SET TASK: Copy out the material, starting at the line containing "Click the 外语角队长段宏毅" and ending after the line containing "I will coord(260,281).". Replace "pan right arrow icon" with "pan left arrow icon" and leave everything else as it is.

##### WORKING DATA #####

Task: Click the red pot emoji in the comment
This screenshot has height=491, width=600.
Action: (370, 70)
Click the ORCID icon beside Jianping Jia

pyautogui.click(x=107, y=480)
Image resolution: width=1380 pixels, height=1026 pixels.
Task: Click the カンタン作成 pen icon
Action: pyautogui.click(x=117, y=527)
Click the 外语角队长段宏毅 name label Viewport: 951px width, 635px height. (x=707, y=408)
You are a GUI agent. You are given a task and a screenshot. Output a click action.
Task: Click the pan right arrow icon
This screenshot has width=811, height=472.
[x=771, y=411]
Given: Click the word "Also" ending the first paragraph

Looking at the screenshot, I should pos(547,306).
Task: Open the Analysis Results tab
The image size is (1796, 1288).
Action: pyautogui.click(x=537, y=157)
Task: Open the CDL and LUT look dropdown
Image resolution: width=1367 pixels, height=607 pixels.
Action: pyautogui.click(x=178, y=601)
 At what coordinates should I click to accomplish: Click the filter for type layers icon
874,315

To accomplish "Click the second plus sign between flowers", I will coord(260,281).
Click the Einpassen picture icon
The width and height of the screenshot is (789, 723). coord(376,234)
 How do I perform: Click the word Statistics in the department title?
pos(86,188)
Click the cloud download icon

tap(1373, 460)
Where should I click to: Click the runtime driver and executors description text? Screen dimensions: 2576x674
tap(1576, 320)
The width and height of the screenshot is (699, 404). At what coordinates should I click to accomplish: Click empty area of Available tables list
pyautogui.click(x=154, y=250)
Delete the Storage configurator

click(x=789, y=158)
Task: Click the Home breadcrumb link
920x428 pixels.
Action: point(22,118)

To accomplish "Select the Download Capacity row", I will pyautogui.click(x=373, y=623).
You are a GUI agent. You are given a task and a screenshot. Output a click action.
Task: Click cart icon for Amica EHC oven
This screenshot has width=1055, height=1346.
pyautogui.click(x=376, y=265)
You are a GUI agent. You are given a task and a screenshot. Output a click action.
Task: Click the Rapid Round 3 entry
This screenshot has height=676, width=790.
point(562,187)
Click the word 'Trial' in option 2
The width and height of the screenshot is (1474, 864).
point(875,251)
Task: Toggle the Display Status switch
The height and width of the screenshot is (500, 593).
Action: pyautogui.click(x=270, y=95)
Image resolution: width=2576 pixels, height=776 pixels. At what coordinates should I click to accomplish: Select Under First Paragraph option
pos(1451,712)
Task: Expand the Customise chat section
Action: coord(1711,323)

#####

FULL OUTPUT:
Click the 外语角队长段宏毅 name label Viewport: 951px width, 635px height. (x=707, y=408)
You are a GUI agent. You are given a task and a screenshot. Output a click action.
Task: Click the pan left arrow icon
This screenshot has width=811, height=472.
[x=771, y=411]
Given: Click the word "Also" ending the first paragraph

Looking at the screenshot, I should pos(547,306).
Task: Open the Analysis Results tab
The image size is (1796, 1288).
Action: pyautogui.click(x=537, y=157)
Task: Open the CDL and LUT look dropdown
Image resolution: width=1367 pixels, height=607 pixels.
Action: pyautogui.click(x=178, y=601)
 At what coordinates should I click to accomplish: Click the filter for type layers icon
874,315

To accomplish "Click the second plus sign between flowers", I will coord(260,281).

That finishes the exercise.